Wednesday, August 5, 2015
Tokyo Fiancee 
AgendaMagazine.be (L. Joris) review*
aVoir-aLire.fr (A. Champilou) review*
France Télévisions (J. Bornet) review*
Rossiyskaya Gazeta (V. Kichin) review*
Variety (A. Simon) review
Tokyo Fiancee  [IMDb] [AC.fr]* (screenplay and directed by Stefan Liberski [IMDb] [AC.fr]* adapted from the novel "Ni d'Ève ni d'Adam" [GR-Fr] / "Tokyo Fiancee" [GR-Eng] [WCat-Fr] [WCat-Eng] [Amzn-Fr] [Amzn-Eng] by Japan-born (to Belgian parents) Amélie Nothomb [en.wikip] [fr.wikip] [GR-Eng] [IMDb] [AC.fr]*) is a generally quite fun Tokyo-set French/English/Japanese language Rom-Com that played recently at the 2015 Chicago French Film Festival (July 31 - Aug 6, 2015) held here at the Music Box Theater. It tells the story of the author's somewhat fictionalized alter ego Amélie (played in the film by Pauline Etienne [IMDb] [AC.fr]*) returning to Tokyo as a 20 year old (after having left it for Belgium at five) in hopes of filling the void that her family's departure had made in her life.
During her time in Tokyo where she's simultaneously brushing-up on her Japanese while tutoring French to students, she has a romance with 20-something Rinri (played by Taichi Inoue [IMDb] [AC.fr]*) one of said students.
Young American viewers thus get a "two-for-one experience" in reading the book / viewing the movie. First one gets to enter the world of a young Belgian 20-something and then experience what she sees of / in Japan while she's there.
I'm almost certain that a young American visiting Japan even for an extended time would probably experience Japan somewhat differently than she (coming from a proud if famously small European country).
Indeed, a inevitable part of her description of her life in Japan involved describing, often quite amusingly, her relationships with the other women from francophone countries that she meets: There's 30 something year old Christine (played by Julie LeBreton [IMDb] [AC.fr]*), a Quebequoise, who worked at the Canadian Embassy and who served as something of a mentoring figure for Amélie during her stay. Amélie came to her with all sorts of questions that a young 20-something women striking out on her own (especially in a foreign country) would have. And then there was Yasmine (played by Alice de Lencquesaing [IMDb] [AC.fr]*) an early 20-something year old French woman, portrayed in the way that one could imagine a young 20-something Belgian woman would portray her: as "naturally" somewhat more confident (or more "arrogant") than she, and of course, smilingly "clueless" about coming across that way. ;-)
Rinri, of course, is portrayed as one would imagine a young Japanese man to be: Somewhat more shy / reserved than a Caucasian and then making some often quite amusing mistakes in his French: He keeps Amélie his maîtresse (instructor) which actually translates more commonly to mistress ;-).

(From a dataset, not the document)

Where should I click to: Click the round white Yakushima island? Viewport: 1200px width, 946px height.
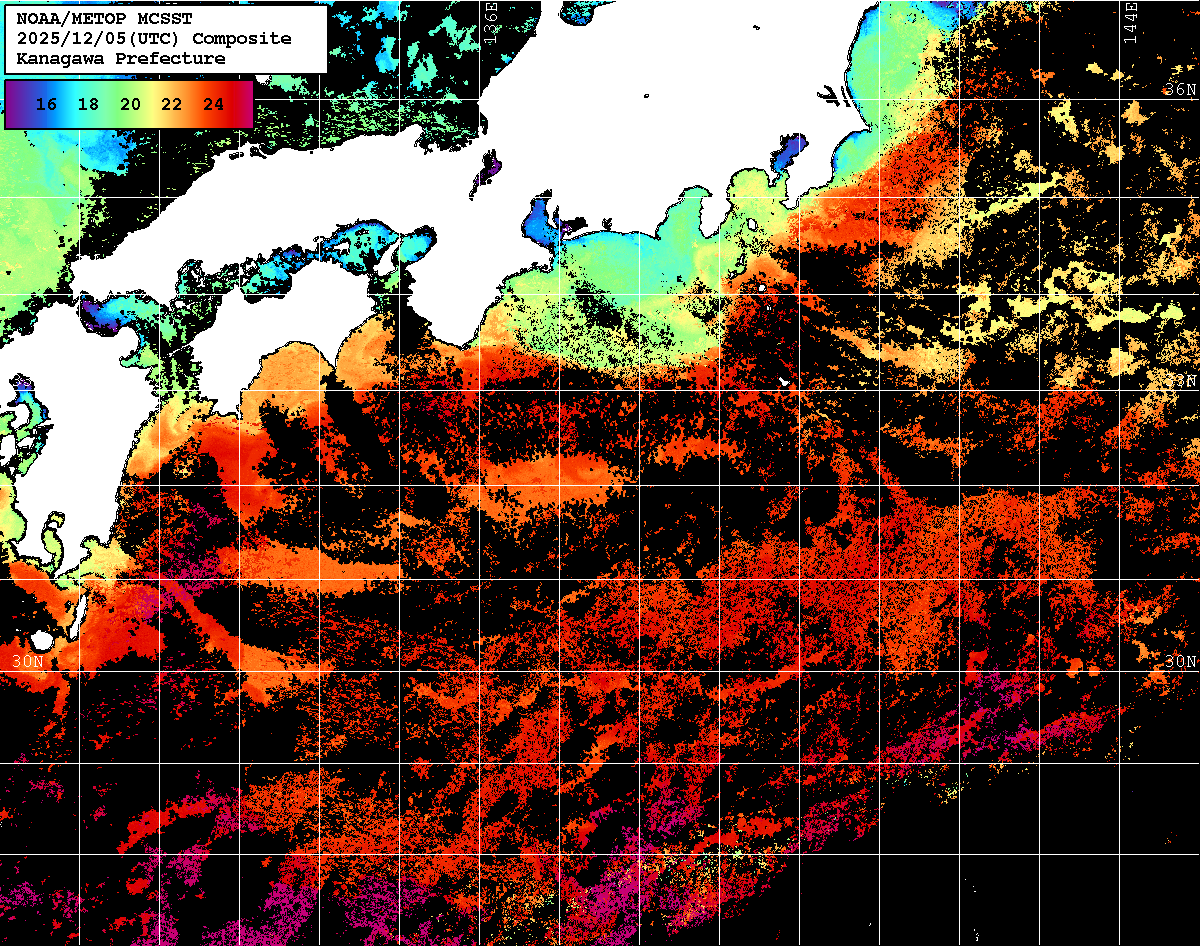click(x=41, y=639)
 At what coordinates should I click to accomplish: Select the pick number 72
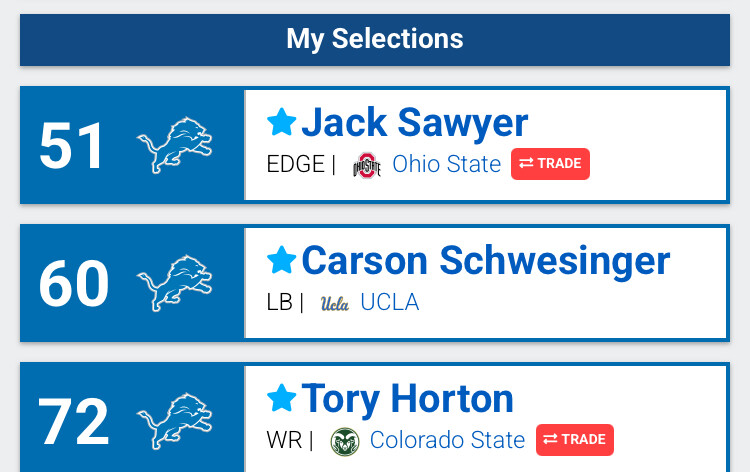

Anyway, much often quite gentle ensues...
ONE THING I'D LIKE TO WARN (AMERICAN) PARENTS (of high school aged teens) ABOUT is the quite surprising (to me) AMOUNT OF NUDITY IN THE FILM (especially in the 2nd half of it). Yes, inevitabley, Amélie and Rinri do hit it off. However, in an American RomCom, the trajectory of the romance would be portrayed, even the bed scenes, without (repeatedly) showing the actress playing Amélie topless and even fully nude. I do know that Europeans tend to have a different view of nudity than Americans do and I suspect that even the Japanese may be more comfortable with nudity than we do. However, I don't think that showing Amélie topless _so often_ in the second half of the film really added anything substantial to the story. It even made their sexual relationship feel, after a while, almost boring, as if to ask: "What now?"
However, NOTING THE ABOVE, I still think that the film would be interesting to most American young adults and they would be able to experience, at least for a little bit, what it's like to be both a Belgian (from Western Europe) and what it'd be like to live (at least for a while) in Japan.
So, honestly, a very interesting, and often entertaining film ;-)
* Reasonably good (sense) translations of non-English webpages can be found by viewing them through Google's Chrome browser.